_WORK TO BE COMPLETED_. Output only the lines below that start at the line containing "M&M PILOT LUGGAGE" and end at the line containing "Hip Hop Beats For Sale (151, 2561)", with both ends kept.

*** RECORDS SUPPLIED Section Begins ***

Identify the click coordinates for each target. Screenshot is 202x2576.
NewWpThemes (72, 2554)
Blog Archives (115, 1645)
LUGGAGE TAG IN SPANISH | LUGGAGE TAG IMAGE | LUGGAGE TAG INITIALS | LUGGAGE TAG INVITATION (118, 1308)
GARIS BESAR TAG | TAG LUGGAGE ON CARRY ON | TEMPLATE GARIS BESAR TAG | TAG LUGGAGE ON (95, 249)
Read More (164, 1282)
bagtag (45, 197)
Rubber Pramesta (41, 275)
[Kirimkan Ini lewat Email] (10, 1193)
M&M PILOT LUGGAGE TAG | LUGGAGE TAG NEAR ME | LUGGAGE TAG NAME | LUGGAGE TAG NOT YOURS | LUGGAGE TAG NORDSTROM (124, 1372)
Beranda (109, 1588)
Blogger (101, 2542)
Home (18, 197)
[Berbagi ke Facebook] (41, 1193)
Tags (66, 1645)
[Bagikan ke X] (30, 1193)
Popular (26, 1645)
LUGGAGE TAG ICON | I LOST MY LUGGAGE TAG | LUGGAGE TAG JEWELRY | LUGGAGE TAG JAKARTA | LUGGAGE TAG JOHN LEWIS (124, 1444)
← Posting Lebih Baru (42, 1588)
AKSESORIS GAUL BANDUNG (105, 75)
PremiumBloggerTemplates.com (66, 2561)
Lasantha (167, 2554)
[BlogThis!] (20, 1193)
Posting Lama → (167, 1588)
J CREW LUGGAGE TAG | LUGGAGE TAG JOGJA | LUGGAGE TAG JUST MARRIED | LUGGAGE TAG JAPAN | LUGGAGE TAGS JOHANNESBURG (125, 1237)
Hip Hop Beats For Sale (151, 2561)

*** RECORDS SUPPLIED Section Ends ***
*** RECORDS SUPPLIED Section Begins ***

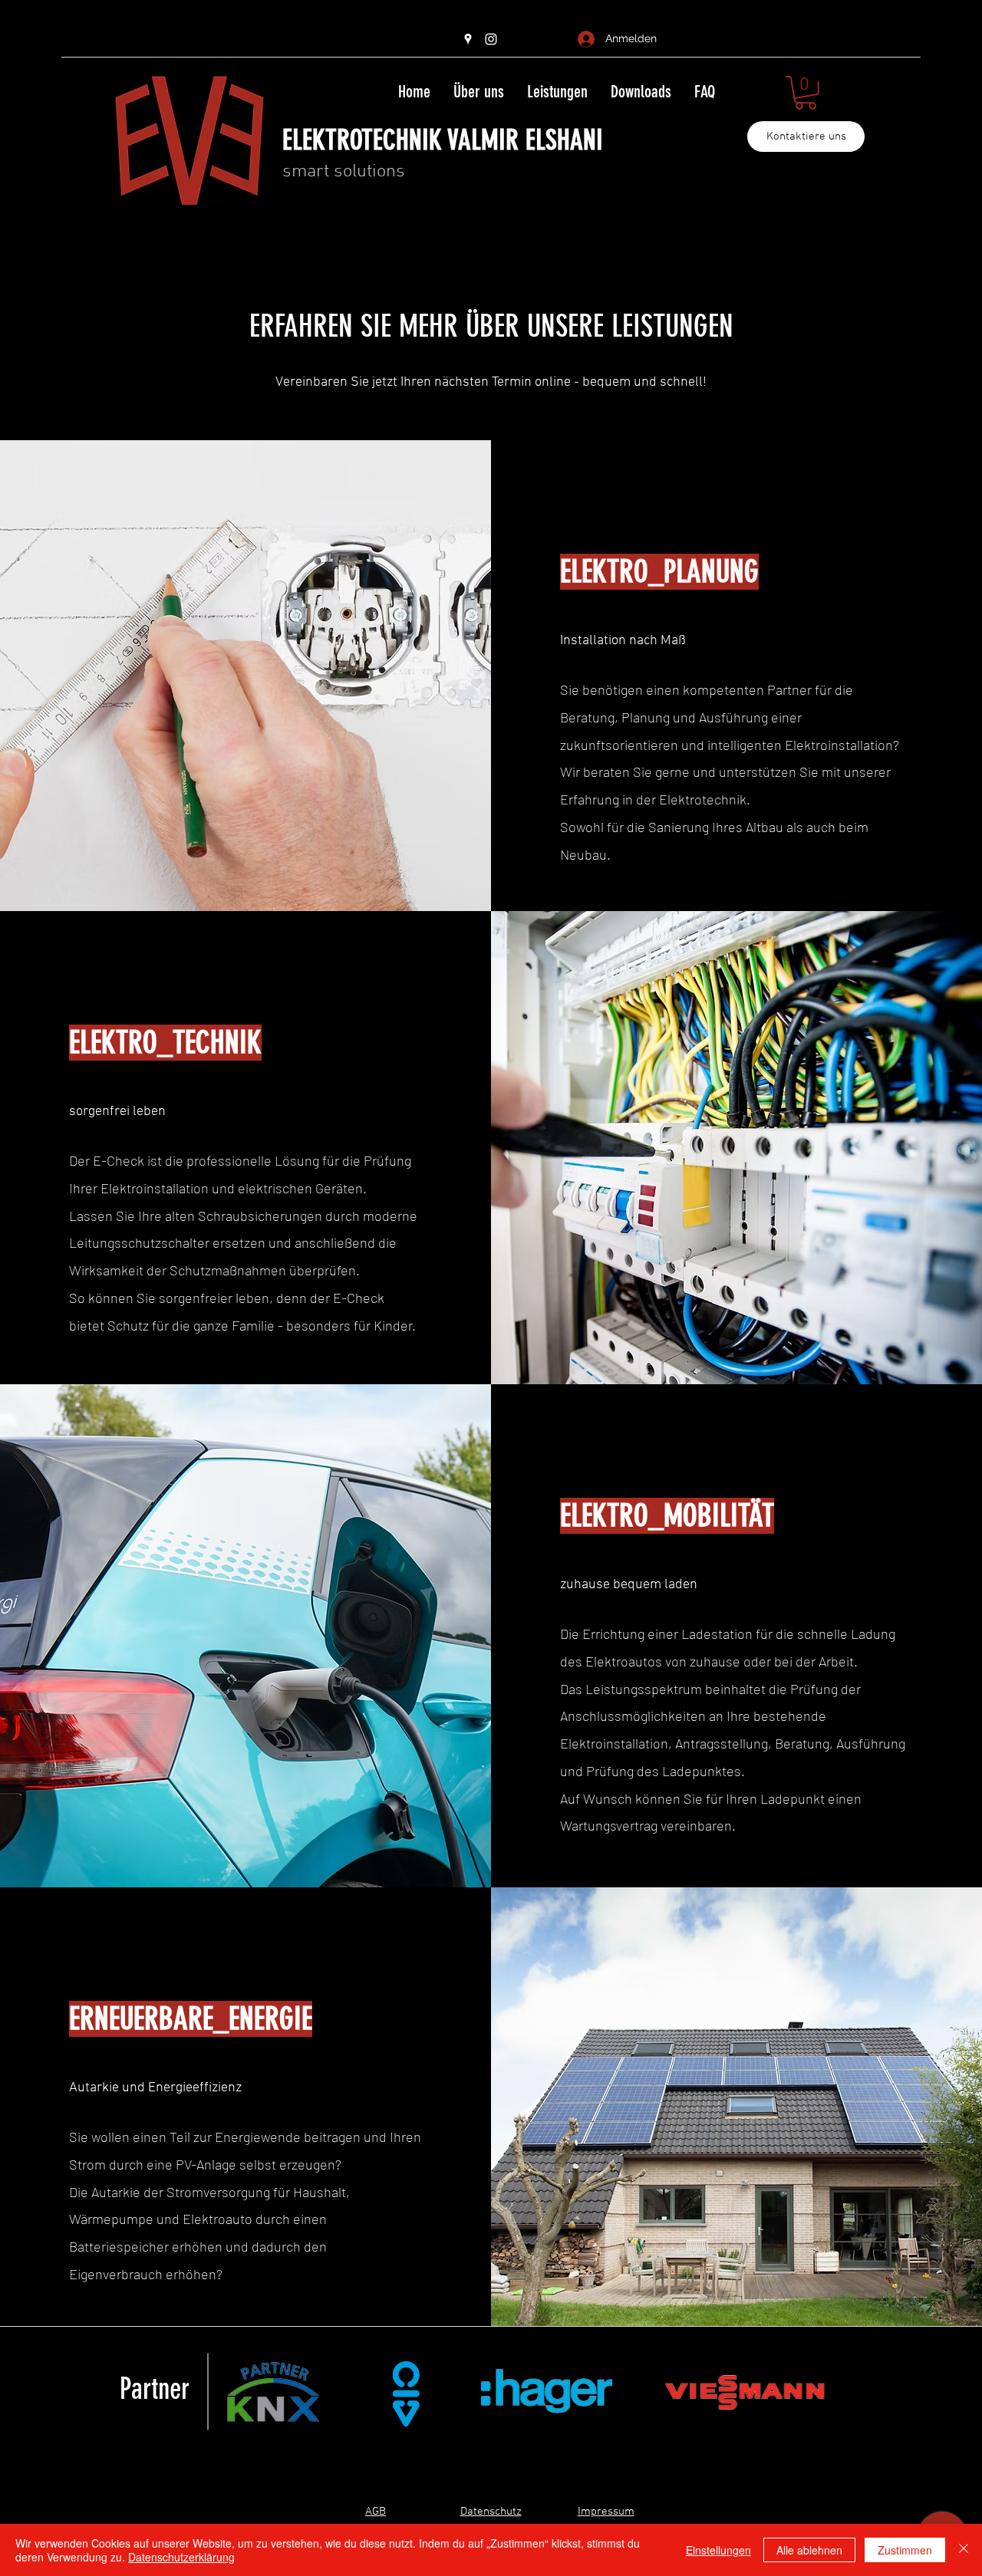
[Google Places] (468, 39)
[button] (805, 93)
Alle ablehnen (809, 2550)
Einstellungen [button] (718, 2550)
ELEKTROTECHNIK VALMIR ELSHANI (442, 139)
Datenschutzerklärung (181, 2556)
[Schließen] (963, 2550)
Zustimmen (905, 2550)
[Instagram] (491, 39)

*** RECORDS SUPPLIED Section Ends ***

_WRITTEN RESPONSE_.
M&M PILOT LUGGAGE TAG | LUGGAGE TAG NEAR ME | LUGGAGE TAG NAME | LUGGAGE TAG NOT YOURS | LUGGAGE TAG NORDSTROM (124, 1372)
Beranda (109, 1588)
Blogger (101, 2542)
Home (18, 197)
[Berbagi ke Facebook] (41, 1193)
Tags (66, 1645)
[Bagikan ke X] (30, 1193)
Popular (26, 1645)
LUGGAGE TAG ICON | I LOST MY LUGGAGE TAG | LUGGAGE TAG JEWELRY | LUGGAGE TAG JAKARTA | LUGGAGE TAG JOHN LEWIS (124, 1444)
← Posting Lebih Baru (42, 1588)
AKSESORIS GAUL BANDUNG (105, 75)
PremiumBloggerTemplates.com (66, 2561)
Lasantha (167, 2554)
[BlogThis!] (20, 1193)
Posting Lama → (167, 1588)
J CREW LUGGAGE TAG | LUGGAGE TAG JOGJA | LUGGAGE TAG JUST MARRIED | LUGGAGE TAG JAPAN | LUGGAGE TAGS JOHANNESBURG (125, 1237)
Hip Hop Beats For Sale (151, 2561)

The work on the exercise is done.